Pixel coordinate grounding data
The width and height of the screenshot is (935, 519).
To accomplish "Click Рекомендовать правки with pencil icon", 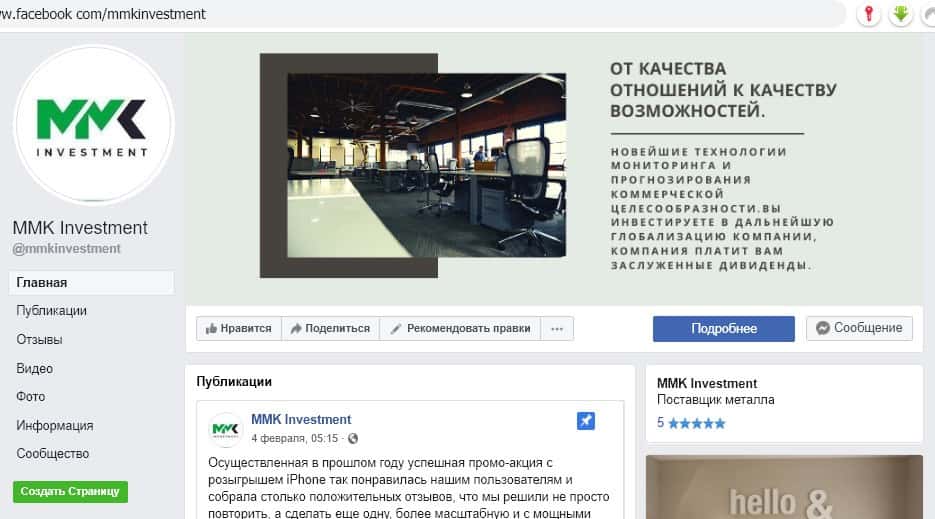I will click(460, 328).
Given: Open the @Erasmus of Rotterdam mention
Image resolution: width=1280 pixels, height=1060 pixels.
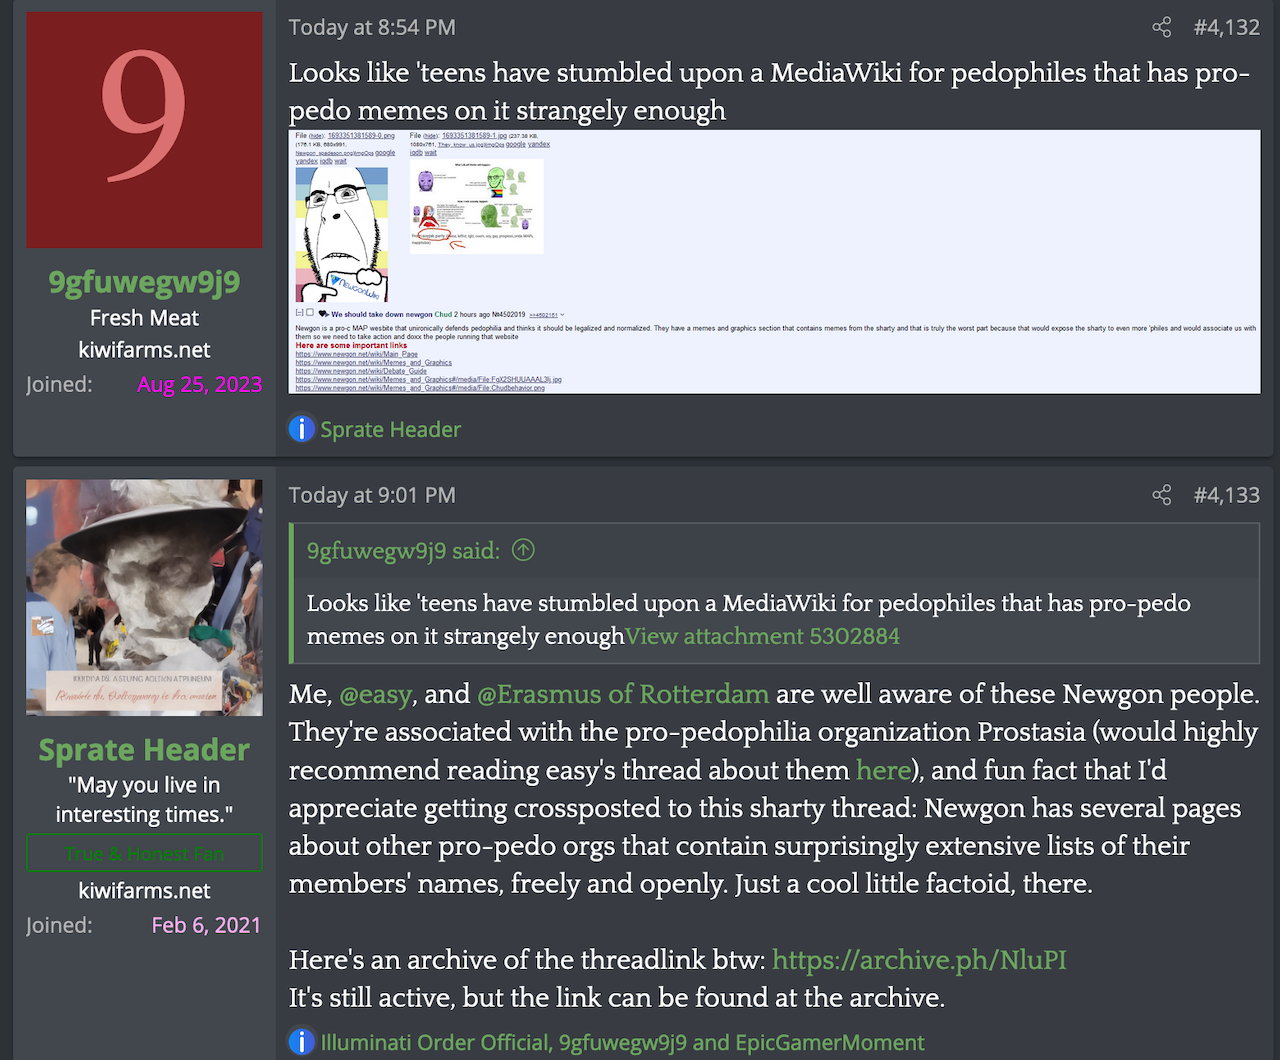Looking at the screenshot, I should [623, 694].
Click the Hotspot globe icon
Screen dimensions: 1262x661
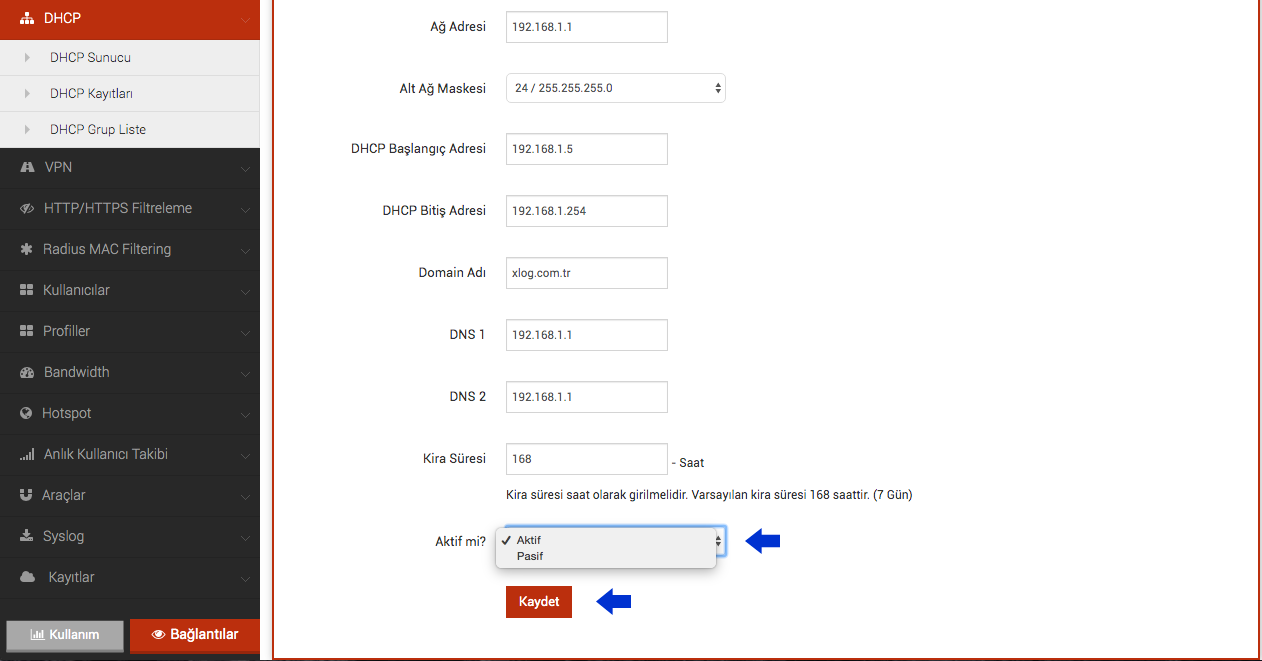tap(26, 413)
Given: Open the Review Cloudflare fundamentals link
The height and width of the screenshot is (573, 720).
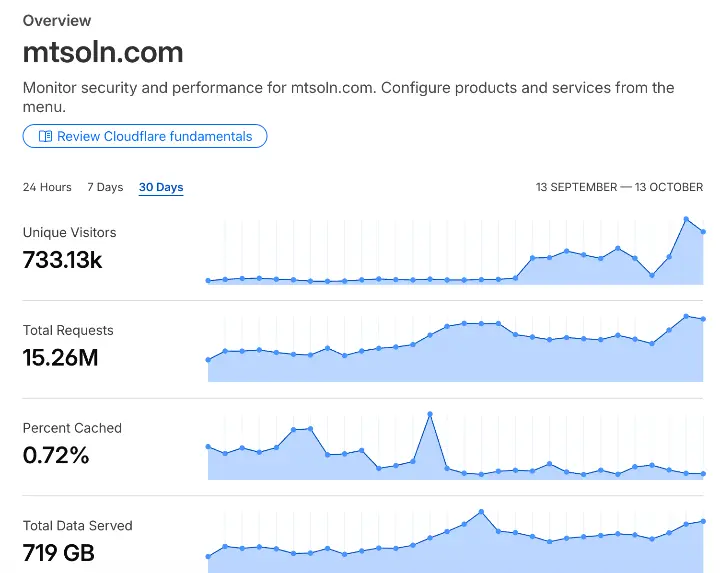Looking at the screenshot, I should click(152, 136).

What to produce ▸ Beginning with the line that contains "Image resolution: width=1280" in the data above, please copy each line exactly until the last line, both ends included, skipping any pictures.

Solution to this task ▸
Image resolution: width=1280 pixels, height=1060 pixels.
Looking at the screenshot, I should [623, 694].
Click the Hotspot globe icon
Screen dimensions: 1262x661
tap(26, 413)
Given: Open the Review Cloudflare fundamentals link
The height and width of the screenshot is (573, 720).
Looking at the screenshot, I should click(152, 136).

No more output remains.